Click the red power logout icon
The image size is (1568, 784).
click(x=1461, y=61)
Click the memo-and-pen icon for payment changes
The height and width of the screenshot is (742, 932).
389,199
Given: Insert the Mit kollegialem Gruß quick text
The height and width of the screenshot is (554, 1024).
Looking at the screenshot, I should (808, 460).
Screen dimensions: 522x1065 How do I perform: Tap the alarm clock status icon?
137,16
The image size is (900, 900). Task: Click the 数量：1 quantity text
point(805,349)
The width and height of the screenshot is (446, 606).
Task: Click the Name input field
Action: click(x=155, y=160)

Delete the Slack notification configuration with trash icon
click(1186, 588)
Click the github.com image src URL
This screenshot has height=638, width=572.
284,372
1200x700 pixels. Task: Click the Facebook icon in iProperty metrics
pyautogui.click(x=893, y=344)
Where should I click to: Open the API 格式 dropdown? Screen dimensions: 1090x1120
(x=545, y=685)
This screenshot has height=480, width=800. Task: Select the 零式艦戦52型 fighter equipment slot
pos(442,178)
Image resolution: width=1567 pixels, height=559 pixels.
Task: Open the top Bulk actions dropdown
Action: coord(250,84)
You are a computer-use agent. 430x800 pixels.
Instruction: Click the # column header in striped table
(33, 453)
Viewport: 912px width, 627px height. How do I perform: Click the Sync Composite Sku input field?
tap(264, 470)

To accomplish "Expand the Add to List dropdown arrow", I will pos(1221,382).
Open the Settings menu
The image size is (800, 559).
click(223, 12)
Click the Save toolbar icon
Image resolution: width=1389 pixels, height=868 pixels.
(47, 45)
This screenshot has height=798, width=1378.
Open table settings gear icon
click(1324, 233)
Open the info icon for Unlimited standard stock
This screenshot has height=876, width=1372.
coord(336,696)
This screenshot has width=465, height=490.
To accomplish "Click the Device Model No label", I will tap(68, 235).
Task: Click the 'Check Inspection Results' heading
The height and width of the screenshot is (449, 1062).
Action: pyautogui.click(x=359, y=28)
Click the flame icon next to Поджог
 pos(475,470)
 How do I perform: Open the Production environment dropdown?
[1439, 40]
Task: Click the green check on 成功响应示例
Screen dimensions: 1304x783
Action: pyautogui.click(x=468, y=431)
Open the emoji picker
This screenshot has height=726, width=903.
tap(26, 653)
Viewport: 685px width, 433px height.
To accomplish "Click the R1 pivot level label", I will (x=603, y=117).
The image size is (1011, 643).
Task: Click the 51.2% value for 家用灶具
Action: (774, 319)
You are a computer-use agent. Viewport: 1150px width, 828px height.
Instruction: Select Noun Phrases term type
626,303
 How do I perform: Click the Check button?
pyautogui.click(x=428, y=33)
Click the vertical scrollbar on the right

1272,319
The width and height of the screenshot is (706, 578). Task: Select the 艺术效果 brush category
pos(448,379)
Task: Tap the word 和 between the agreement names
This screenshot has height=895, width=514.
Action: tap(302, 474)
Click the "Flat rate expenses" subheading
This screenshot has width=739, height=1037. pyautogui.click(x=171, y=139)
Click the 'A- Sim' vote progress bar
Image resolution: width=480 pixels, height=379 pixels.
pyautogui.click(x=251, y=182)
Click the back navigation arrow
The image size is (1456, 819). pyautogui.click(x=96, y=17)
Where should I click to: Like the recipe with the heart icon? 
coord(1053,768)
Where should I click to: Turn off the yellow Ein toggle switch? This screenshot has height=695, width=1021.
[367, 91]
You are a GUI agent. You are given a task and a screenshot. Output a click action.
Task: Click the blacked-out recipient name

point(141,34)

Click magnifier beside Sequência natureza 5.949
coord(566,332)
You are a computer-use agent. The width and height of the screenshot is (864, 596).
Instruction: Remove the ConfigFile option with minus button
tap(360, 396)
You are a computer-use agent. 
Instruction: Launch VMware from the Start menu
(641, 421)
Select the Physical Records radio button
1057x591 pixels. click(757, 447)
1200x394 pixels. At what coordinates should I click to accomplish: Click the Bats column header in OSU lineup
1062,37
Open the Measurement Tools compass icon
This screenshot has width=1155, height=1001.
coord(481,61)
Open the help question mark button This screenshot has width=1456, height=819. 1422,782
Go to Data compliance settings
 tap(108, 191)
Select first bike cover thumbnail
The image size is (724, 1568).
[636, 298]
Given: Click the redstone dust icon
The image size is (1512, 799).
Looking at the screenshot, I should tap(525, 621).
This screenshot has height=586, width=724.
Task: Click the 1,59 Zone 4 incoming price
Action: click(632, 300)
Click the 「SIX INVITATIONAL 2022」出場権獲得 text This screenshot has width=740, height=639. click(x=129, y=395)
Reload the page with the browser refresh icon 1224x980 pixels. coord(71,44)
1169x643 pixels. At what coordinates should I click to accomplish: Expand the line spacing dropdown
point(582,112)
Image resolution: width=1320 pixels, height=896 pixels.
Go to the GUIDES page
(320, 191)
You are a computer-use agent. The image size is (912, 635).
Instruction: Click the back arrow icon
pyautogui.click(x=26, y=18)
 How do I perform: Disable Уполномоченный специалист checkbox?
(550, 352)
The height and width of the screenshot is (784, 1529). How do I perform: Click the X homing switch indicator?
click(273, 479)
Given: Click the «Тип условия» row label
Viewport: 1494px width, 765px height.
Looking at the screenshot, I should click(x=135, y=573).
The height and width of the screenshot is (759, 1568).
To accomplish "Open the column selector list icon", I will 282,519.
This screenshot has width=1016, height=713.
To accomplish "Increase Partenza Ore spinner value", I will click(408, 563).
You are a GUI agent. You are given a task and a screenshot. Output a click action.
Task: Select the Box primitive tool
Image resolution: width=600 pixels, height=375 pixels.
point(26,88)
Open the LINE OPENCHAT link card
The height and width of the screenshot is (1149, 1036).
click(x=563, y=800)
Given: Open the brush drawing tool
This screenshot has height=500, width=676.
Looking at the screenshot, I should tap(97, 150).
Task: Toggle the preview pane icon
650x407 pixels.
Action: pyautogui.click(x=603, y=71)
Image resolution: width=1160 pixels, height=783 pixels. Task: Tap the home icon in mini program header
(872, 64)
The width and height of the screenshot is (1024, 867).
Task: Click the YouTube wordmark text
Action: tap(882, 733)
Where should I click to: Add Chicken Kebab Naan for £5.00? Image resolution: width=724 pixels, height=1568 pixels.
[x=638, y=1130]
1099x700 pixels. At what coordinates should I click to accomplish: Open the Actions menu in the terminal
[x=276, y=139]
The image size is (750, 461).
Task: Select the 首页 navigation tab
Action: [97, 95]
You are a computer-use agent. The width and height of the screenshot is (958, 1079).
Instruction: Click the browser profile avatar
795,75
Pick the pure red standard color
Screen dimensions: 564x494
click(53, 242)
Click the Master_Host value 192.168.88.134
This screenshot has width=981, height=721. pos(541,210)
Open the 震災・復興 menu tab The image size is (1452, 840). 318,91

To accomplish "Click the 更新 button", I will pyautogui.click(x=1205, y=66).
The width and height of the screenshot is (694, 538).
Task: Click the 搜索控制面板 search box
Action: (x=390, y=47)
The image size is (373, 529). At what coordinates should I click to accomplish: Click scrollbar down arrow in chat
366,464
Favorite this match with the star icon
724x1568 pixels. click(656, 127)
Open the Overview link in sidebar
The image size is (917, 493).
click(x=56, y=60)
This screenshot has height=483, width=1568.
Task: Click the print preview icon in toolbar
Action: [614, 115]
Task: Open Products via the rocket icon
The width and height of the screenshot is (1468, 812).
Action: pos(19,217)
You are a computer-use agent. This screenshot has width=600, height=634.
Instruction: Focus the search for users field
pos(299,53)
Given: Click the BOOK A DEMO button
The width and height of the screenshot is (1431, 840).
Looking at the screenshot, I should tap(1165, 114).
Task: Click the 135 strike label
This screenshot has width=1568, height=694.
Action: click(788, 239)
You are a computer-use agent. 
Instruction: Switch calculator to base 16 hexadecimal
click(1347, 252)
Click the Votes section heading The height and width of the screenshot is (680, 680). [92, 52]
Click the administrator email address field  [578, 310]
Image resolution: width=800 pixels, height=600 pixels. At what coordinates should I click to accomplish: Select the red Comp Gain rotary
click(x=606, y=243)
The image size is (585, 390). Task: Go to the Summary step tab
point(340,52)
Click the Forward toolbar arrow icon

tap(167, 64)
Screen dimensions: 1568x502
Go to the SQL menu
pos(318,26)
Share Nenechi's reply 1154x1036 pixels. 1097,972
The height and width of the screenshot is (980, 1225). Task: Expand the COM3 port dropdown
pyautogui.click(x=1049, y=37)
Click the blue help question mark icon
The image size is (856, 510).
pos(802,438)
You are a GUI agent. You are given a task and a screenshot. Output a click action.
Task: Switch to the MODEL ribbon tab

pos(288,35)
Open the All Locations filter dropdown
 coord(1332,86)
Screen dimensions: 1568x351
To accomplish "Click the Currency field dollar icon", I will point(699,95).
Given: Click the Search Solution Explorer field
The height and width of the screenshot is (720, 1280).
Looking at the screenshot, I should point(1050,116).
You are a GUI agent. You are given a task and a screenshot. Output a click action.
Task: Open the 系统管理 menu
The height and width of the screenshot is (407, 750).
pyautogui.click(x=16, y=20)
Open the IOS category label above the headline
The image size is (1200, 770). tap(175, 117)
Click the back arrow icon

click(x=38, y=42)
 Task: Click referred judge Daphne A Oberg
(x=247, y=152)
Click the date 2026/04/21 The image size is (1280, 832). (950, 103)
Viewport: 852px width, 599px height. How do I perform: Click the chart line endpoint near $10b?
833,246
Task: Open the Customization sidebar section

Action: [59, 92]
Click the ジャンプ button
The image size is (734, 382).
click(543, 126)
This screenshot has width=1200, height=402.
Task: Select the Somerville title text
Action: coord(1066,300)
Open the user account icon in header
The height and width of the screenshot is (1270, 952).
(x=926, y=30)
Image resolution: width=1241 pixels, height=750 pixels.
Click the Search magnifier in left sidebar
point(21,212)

■ Work instruction ■
The last part of the records is the answer, beginning at the line that holds "Image resolution: width=1241" and including the final line, repeated exactly.

■ Expected answer ■
Image resolution: width=1241 pixels, height=750 pixels.
Click the Search magnifier in left sidebar
point(21,212)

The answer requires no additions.